Erbgut kommt bald vom Patentamt

Das Europaparlament stimmt zum zweitenmal über die Patentierbarkeit menschlicher Gene ab. Vor allem viele Sozialdemokraten könnten diesmal für die Vorlage stimmen  ■ Aus Straßburg Alois Berger

Vor zwei Jahren hat das Europaparlament den Vorschlag der EU-Kommission, menschliche Gene zur Patentierung zuzulassen, abgewiesen. Jetzt liegt ein neuer Vorschlag auf dem Tisch, und bei der gestrigen Debatte wurde deutlich, daß einige Abgeordnete ihre Meinung geändert haben. Vor allem die sozialdemokratische Fraktion ist gespalten.

„Die Formulierungen sind neu. Der Inhalt ist alt“, schimpfte die SPD-Abgeordnete Evelyn Gebhardt. Doch viele Parteifreunde sehen das anders. Schließlich wurde die Beschlußvorlage von einem aus ihren Reihen, von Willy Rothley, ausgearbeitet. Rothley, in dessen Wahlkreis der Pharmariese Boehringer beheimatet ist, will die früheren Bedenken des Parlaments ausreichend berücksichtigt haben. Der Schutz des Lebens sei gewährleistet, nur Gene, die außerhalb des menschlichen Körpers isoliert wurden, kämen für die Patentierung in Frage.

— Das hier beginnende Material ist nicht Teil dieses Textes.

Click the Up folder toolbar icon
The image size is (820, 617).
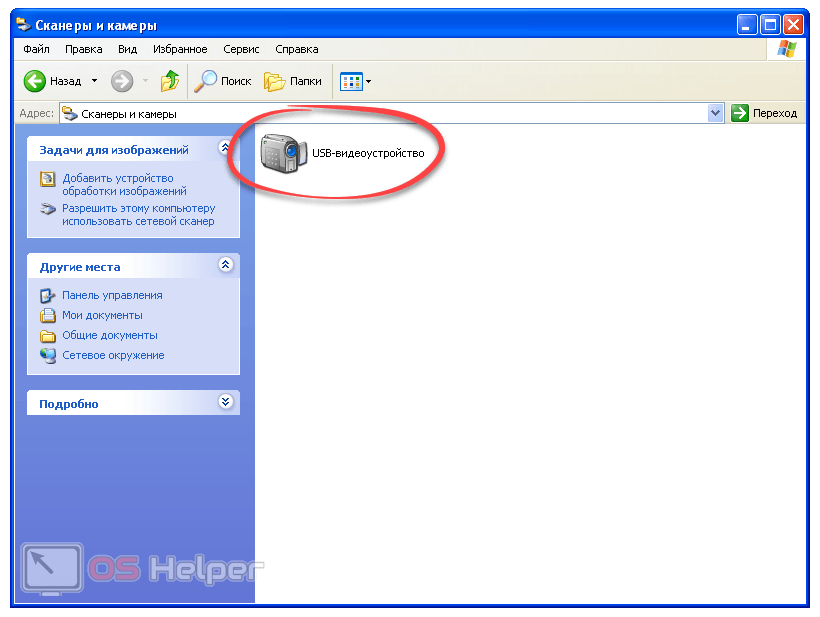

Die europäische Biopatentrichtlinie soll der forschenden Industrie Rechtssicherheit bei der Patentierung von biotechnologischen Erfindungen geben. Vor allem die Pharmaindustrie drängt darauf, ihre Forschungsergebnisse unter dem Schutz der Patente gewinnträchtig auswerten zu können. Sonst gebe es für die teure Erforschung neuer Medikamente nicht genügend Anreiz. Sollte die Richtlinie scheitern, warnte ein Sprecher von Boehringer Ingelheim, werde dies mittelfristig zu einer weiteren Verlagerung von Forschungsaktivitäten in die USA beitragen. Dort sind Patente auf menschliche Gene längst möglich. Der Großteil der konservativen und liberalen Abgeordneten tritt deshalb für die Richtlinie ein.

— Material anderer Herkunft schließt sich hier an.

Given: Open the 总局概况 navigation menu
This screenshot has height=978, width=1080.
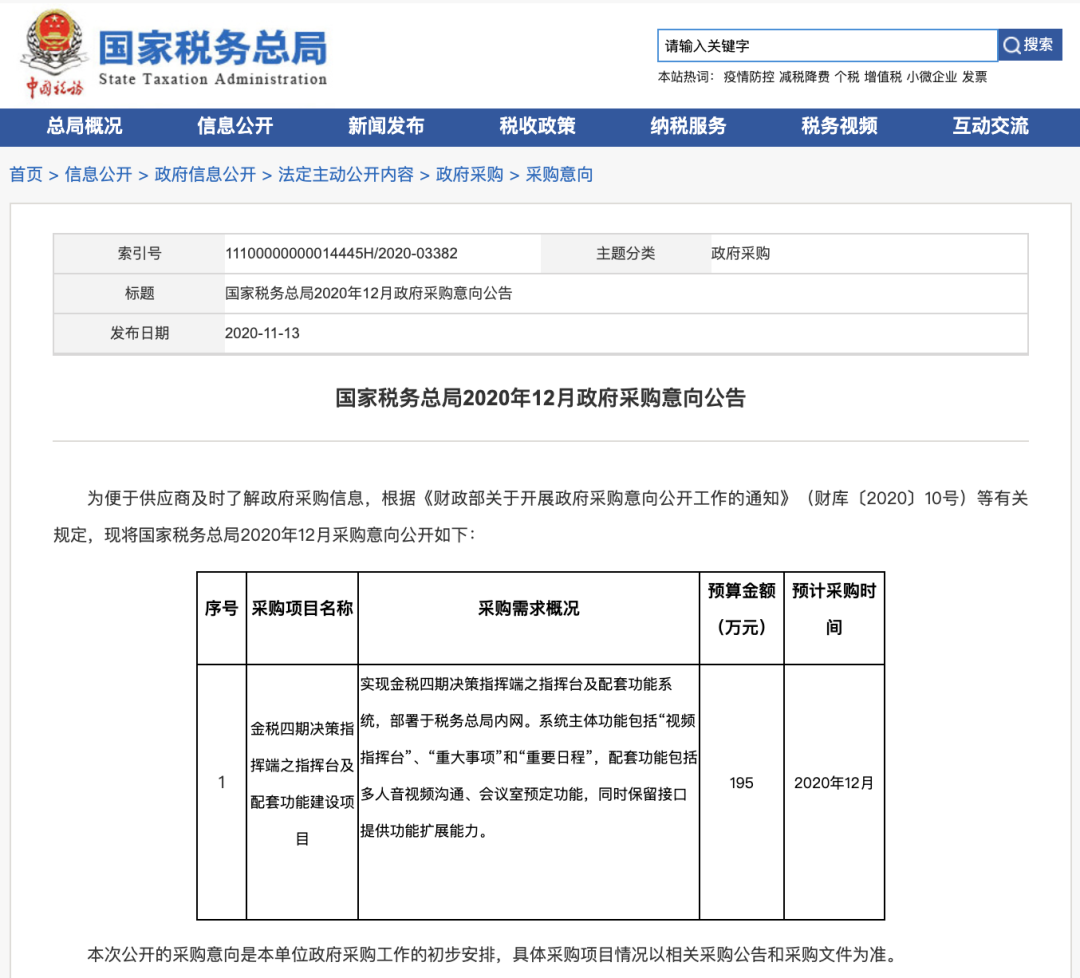Looking at the screenshot, I should 85,126.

Die Grünen sind vehement dagegen. Mit dem neuerlichen Entwurf, meint der österreichische Grüne Johannes Voggenhuber, setze „die EU-Kommission unter dem massiven Druck der Genindustrie auf eine Zermürbungstaktik gegenüber dem Europäischen Parlament“. Er sieht nicht nur ethische Probleme: Durch die Patentierbarkeit von medizinisch wichtigen Entdeckungen werde die Forschungsfreiheit „massiv eingeschränkt“. Er verwies darauf, daß auch der deutsche Ärztebund, wie auch parlamentarische Enquete- Kommissionen in Deutschland und Österreich, die Patentierbarkeit aus diesem Grunde ablehnen.

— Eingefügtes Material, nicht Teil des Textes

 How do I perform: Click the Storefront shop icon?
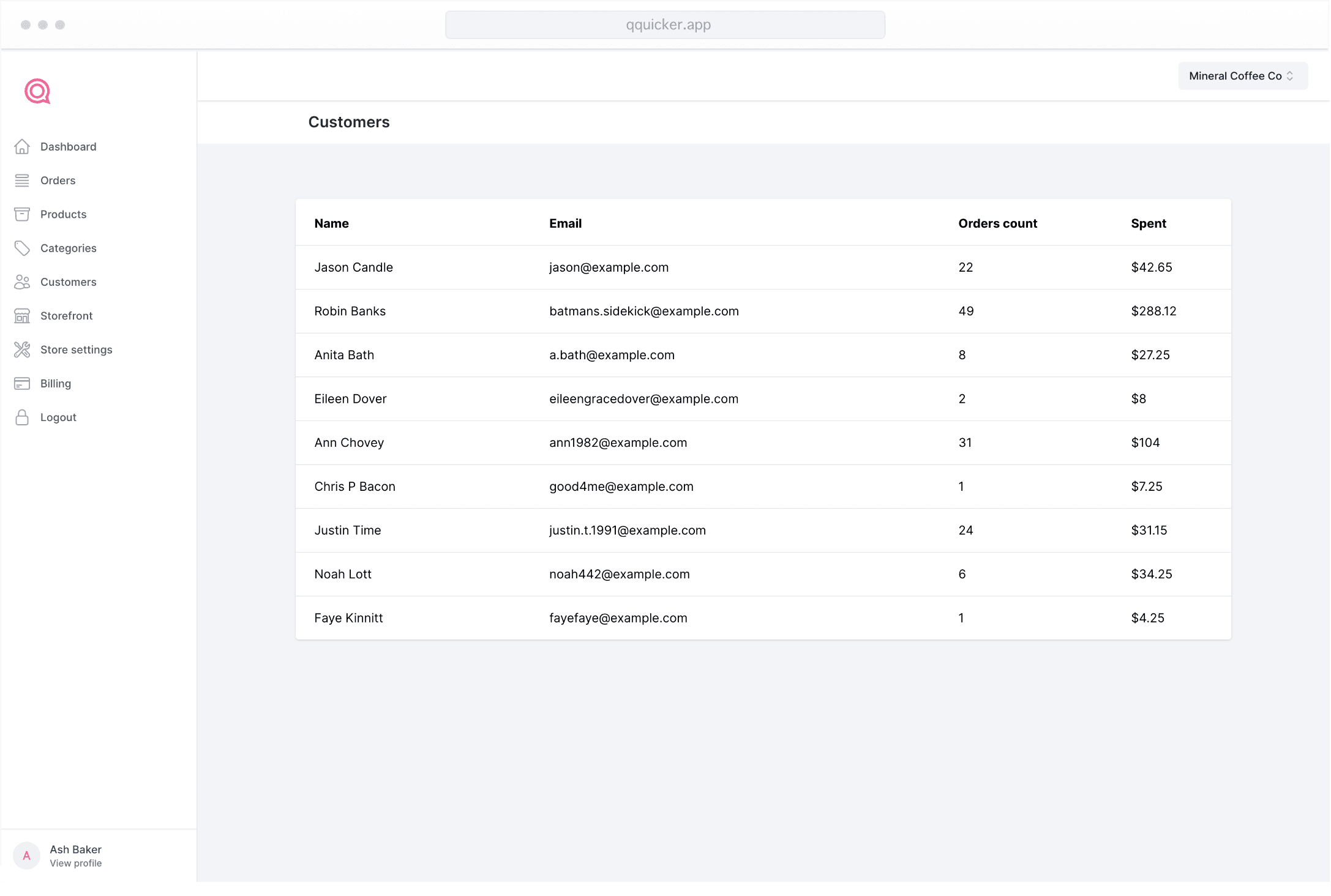(22, 316)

Sollte das Europaparlament heute für die Richtlinie stimmen, müssen als nächstes die 15 Forschungsminister der EU-Länder darüber befinden. Danach geht der Entwurf mit den Änderungen des Ministerrates noch einmal ins Parlament. Nach aller Erfahrung ist der Ministerrat für die Anliegen der Genforscher aufgeschlossener als das Europaparlament.

Obwohl es keine klare rechtliche Regelung gibt, sind Patente für gentechnisch hergestellte Pflanzen, Tiere und Mikroorganismen beim Europäischen Patentamt in München bereits in über tausend Fällen erteilt worden. Auch menschliche Gene, etwa Erbinformationen für das Wehenmittel Relaxin, stehen unter Patentschutz.